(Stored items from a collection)
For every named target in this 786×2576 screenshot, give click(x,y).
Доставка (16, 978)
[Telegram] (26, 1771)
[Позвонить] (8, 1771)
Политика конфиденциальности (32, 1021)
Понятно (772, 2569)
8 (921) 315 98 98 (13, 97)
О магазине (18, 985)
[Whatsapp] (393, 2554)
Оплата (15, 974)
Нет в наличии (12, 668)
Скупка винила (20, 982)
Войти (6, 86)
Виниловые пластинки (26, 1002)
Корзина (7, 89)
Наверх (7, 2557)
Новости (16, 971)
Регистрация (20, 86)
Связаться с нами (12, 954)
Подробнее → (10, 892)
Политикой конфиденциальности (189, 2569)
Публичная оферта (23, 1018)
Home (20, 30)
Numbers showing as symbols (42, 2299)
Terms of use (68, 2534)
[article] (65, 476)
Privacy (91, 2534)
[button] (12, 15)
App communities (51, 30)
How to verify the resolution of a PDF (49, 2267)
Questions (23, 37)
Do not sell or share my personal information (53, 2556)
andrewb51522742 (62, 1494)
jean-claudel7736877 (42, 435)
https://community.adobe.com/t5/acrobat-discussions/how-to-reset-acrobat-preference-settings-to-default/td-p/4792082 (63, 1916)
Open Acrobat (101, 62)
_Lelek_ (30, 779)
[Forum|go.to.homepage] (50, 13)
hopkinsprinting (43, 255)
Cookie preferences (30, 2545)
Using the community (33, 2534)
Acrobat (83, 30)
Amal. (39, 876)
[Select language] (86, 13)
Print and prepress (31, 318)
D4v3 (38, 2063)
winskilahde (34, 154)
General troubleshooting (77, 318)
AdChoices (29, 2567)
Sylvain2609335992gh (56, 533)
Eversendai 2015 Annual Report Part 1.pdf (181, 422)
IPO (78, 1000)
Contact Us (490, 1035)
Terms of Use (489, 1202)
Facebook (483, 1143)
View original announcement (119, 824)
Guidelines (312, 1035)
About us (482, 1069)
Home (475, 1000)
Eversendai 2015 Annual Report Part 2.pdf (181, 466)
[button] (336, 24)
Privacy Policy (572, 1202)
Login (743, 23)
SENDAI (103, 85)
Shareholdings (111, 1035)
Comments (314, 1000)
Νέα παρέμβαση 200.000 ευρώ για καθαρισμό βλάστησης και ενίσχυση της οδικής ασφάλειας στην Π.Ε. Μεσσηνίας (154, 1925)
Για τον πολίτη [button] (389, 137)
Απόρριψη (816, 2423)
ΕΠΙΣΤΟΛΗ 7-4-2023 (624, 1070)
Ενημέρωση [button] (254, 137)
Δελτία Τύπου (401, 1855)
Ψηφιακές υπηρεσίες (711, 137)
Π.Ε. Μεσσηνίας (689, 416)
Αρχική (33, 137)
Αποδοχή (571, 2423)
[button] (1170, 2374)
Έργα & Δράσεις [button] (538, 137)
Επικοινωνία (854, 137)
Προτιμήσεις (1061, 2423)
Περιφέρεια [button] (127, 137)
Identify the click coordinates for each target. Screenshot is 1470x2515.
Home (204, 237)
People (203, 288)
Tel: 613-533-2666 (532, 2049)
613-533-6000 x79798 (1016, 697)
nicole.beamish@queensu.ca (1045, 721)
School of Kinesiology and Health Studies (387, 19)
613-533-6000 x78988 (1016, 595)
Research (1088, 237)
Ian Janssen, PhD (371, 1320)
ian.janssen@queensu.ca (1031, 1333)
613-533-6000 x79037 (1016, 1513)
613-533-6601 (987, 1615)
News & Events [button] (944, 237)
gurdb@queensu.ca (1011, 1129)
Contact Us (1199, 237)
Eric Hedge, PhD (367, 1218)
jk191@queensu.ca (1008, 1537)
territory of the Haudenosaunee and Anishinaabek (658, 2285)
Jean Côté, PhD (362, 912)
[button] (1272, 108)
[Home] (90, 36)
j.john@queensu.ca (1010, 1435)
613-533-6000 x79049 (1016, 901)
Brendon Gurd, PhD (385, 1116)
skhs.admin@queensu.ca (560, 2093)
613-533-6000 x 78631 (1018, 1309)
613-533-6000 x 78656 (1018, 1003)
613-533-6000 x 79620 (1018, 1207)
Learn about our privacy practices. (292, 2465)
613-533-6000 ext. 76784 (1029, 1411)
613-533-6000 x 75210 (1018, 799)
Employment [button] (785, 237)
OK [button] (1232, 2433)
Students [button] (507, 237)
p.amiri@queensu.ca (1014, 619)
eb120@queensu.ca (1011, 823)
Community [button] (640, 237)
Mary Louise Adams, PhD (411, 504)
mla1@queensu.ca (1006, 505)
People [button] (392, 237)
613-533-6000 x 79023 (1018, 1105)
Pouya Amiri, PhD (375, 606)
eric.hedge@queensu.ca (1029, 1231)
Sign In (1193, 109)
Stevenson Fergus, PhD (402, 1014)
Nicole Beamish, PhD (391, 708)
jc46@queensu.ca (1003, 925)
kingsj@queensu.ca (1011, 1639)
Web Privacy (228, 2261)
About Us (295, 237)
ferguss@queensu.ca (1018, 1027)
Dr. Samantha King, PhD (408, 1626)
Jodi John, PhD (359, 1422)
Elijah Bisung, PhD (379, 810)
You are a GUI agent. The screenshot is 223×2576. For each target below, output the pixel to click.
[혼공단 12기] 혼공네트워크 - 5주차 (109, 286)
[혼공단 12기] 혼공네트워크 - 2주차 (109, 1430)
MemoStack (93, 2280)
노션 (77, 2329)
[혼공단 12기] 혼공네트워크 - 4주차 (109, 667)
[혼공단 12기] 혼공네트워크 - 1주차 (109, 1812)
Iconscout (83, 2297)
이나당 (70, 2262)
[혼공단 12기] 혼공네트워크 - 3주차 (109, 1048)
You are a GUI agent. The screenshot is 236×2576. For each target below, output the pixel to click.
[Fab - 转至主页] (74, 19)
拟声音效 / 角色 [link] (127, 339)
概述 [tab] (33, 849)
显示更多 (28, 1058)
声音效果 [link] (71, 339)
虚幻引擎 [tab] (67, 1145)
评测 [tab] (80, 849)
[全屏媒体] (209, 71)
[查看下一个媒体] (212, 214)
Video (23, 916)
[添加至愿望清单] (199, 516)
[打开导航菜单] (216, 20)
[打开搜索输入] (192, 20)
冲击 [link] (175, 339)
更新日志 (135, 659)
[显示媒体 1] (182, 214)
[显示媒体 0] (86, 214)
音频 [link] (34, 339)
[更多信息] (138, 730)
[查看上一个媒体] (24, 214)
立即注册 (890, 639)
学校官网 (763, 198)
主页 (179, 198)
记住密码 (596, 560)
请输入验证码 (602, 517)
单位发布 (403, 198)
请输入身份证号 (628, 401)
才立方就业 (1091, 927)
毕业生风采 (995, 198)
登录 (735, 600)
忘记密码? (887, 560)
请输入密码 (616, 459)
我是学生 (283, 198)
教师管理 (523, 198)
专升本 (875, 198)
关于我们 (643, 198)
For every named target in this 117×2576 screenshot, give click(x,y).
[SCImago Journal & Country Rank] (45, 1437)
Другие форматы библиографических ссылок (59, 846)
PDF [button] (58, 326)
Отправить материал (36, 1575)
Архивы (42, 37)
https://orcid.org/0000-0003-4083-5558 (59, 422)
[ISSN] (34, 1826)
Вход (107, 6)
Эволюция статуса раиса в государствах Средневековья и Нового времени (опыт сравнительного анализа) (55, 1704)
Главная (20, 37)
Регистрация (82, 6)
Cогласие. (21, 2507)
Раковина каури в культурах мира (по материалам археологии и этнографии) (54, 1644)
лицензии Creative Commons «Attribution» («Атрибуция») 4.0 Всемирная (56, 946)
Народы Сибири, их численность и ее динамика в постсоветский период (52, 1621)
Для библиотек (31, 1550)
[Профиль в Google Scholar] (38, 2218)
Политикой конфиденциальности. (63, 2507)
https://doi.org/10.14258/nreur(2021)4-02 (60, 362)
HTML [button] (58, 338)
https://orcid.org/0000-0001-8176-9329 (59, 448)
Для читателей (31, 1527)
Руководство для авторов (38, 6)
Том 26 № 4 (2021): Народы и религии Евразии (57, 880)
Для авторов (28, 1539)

:: What needs to be done ::
Would you please copy every line in the data that contains the word "Eversendai"?

:: Response box ::
Eversendai 2015 Annual Report Part 1.pdf (181, 422)
Eversendai 2015 Annual Report Part 2.pdf (181, 466)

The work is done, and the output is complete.